Religionspolitiker von SPD, Grünen, FDP und Union setzten sich für eine faire Ablösung der Staatsleistungen ein, auch die Kirchen waren mit im Boot. Im Blick hatte man einen Ablösefaktor von 18,6. Dagegen erhoben der bayerische Ministerpräsident Söder wie auch sein Kollege aus Niedersachsen, Stephan Weil ihre Stimme, das wäre nicht leistbar und wiegelten andere Ministerpräsidenten gegen die Ablösung auf. Verschwiegen wurde, dass die Summe nicht als ganzes hätte aufgebracht werden müssen, sie hätte über die nächsten 19 Jahre hinweg abbezahlt werden können, entsprechend der bisherigen jährlichen Zahlungen. Damit wäre sowohl der Verfassungsauftrag erfüllt gewesen als auch das Problem der Leistbarkeit gelöst, ebenso hätten die Kirchen genug Zeit gehabt, ihr Finanzverhalten auf die neue Situation einzustellen.
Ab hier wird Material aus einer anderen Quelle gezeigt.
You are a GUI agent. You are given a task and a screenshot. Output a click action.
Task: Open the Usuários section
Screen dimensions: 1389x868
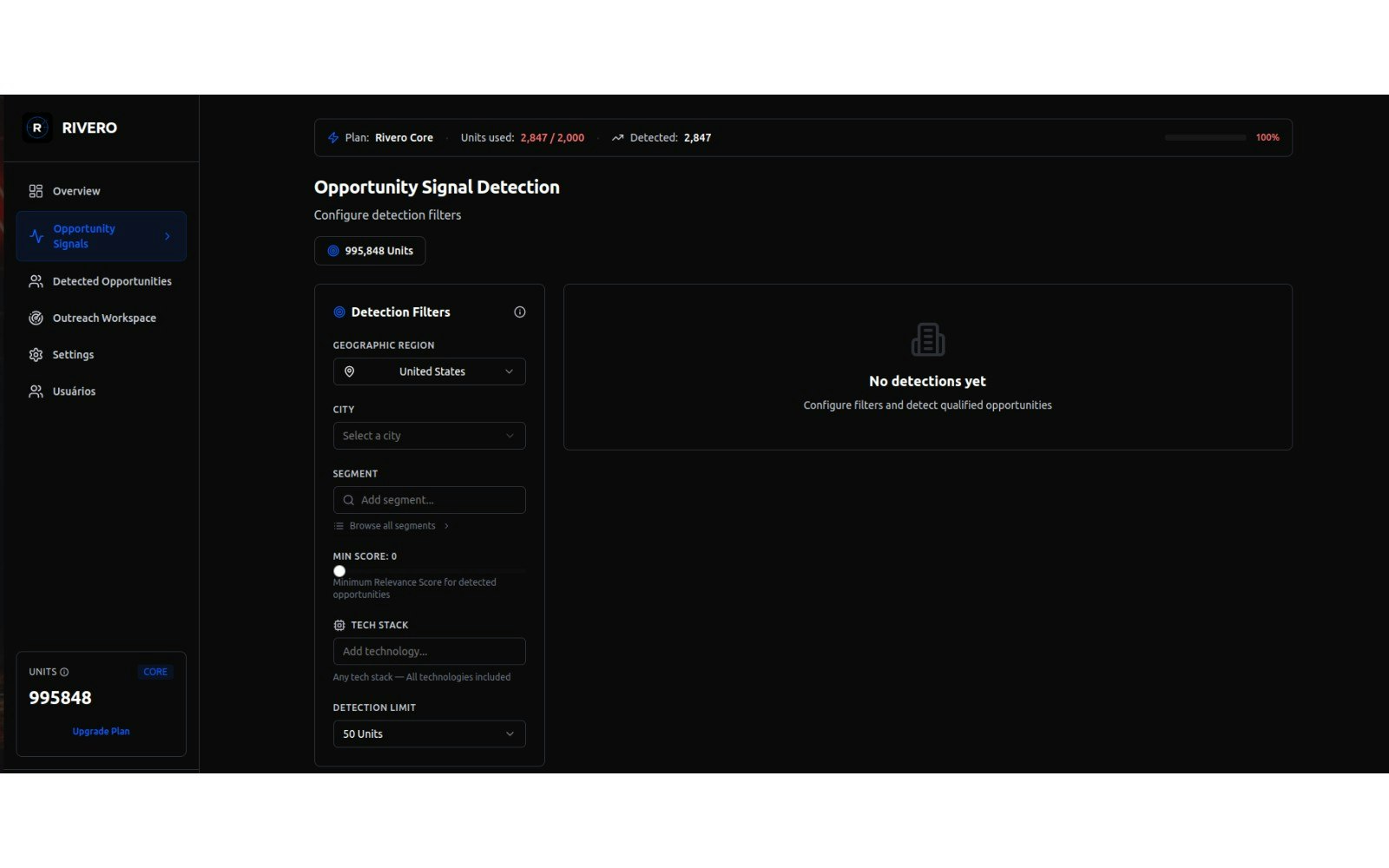[75, 391]
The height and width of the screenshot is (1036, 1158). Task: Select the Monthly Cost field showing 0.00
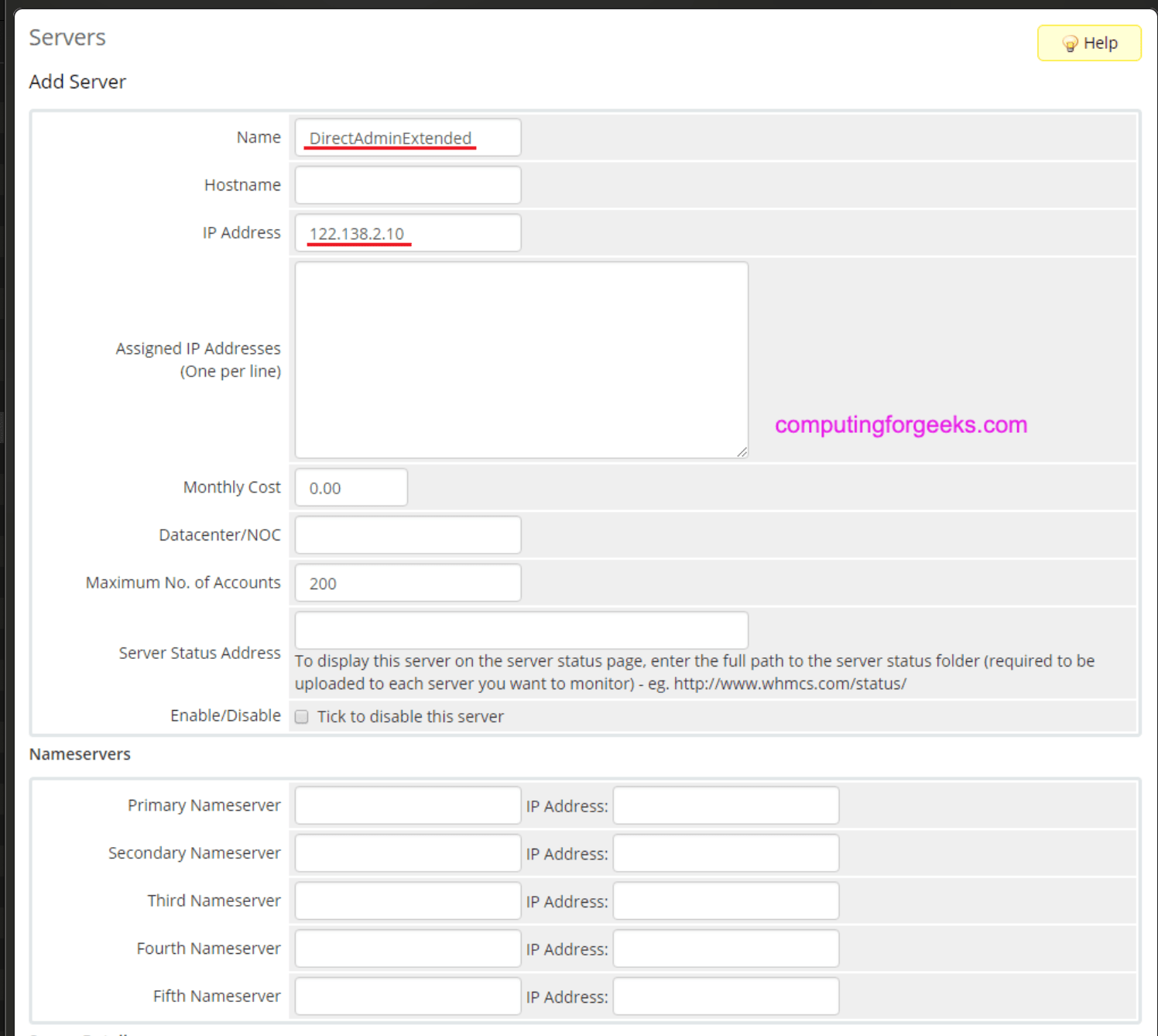tap(350, 487)
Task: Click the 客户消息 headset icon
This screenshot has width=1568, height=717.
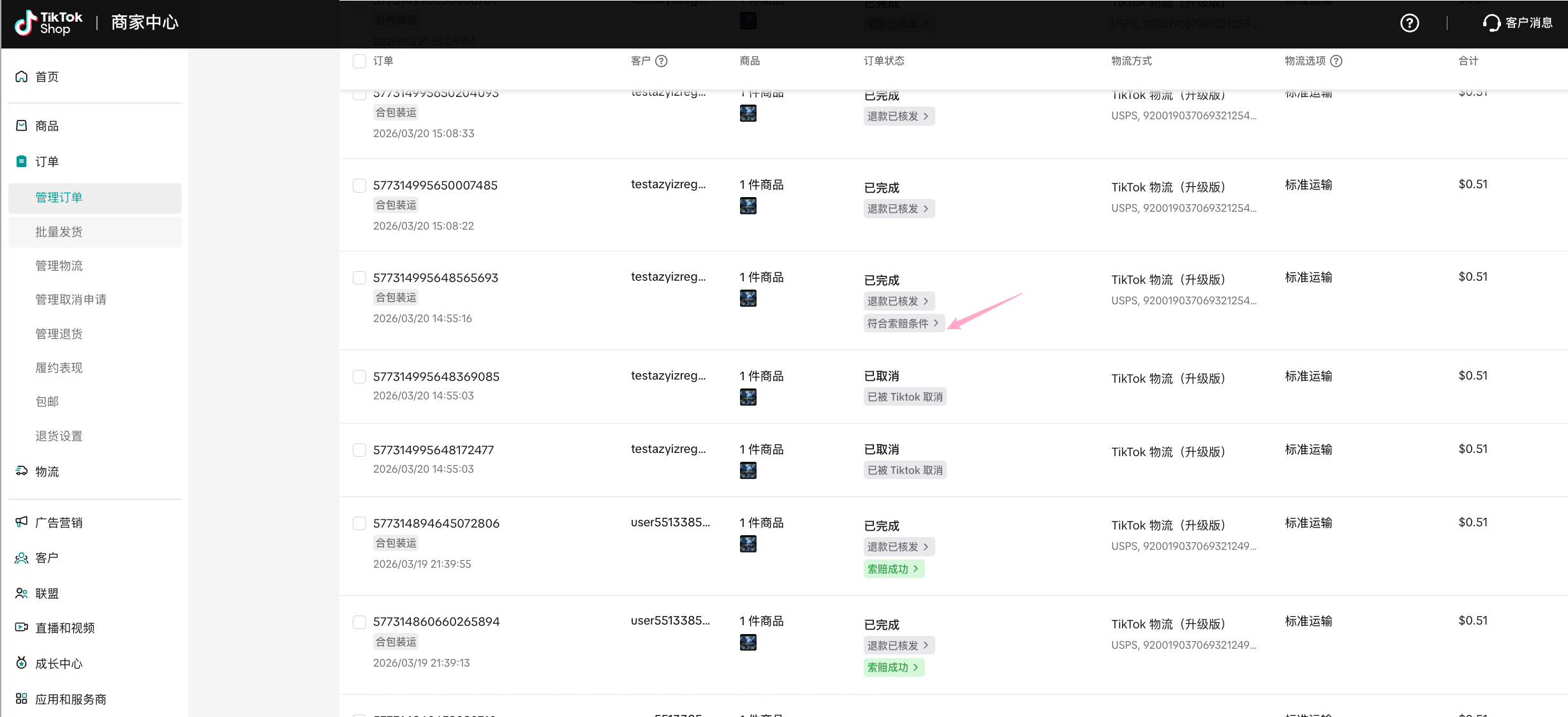Action: [1491, 23]
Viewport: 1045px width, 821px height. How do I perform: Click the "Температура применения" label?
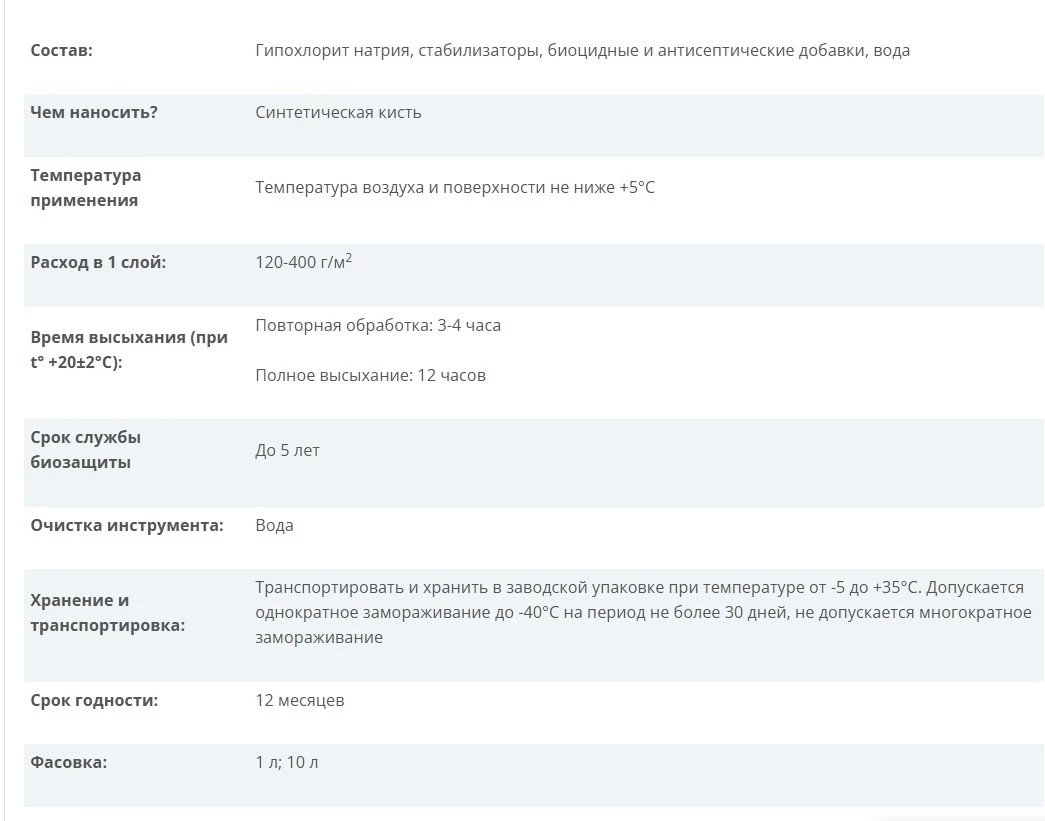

Der Zerfall der Ampelkoalition und die Auflösung des Bundestages haben dieses Projekt vorerst beendet.

Wie wichtig es gewesen wäre kann man daraus ersehen, wie Ministerpräsident Söder auf die mahnenden Worten aus verschiedenen kirchlichen Organisationen und zur Migrationspolitik und zum Schutz der Demokratie reagierte. Drohbotschaft pur. Jener Söder, der 2018 verfügte, dass im Eingangsbereich jedes Dienstgebäudes als „Ausdruck der geschichtlichen und kulturellen Prägung Bayerns“ gut sichtbar ein Kreuz anzubringen sei, reagierte dünnhäutig: „Nicht vergessen, wer am Ende noch an der Seite der Institution Kirche steht. Das sind nämlich wir. Nicht, dass irgendwann man ganz plötzlich alleine steht. Denkt mal darüber nach.“ 

Was wären das für Nachfolger Jesu, die nicht mahnen würden? Die politische Gemengelage ist kompliziert, das wissen auch kirchliche Gremien. Trotzdem erinnern sie in unbequemer Weise an die christlichen Werte. Diese Erinnerung, gerade in Union-Kreisen so gerne beschworen, tritt so manchen auf die Füße.

Mein Vorschlag für die Verwendung der weiterhin fließenden Ausgleichszahlungen, die nur einem geringen Teil der Kirchensteuer entsprechen: Liebe Kirchen, verwendet sie, um integrative Arbeit zu leisten, das gute Zusammenleben von Menschen in schwierigen Situationen zu unterstützen, kulturelle Barrieren abzubauen, Wege in die Gesellschaft zu bahnen.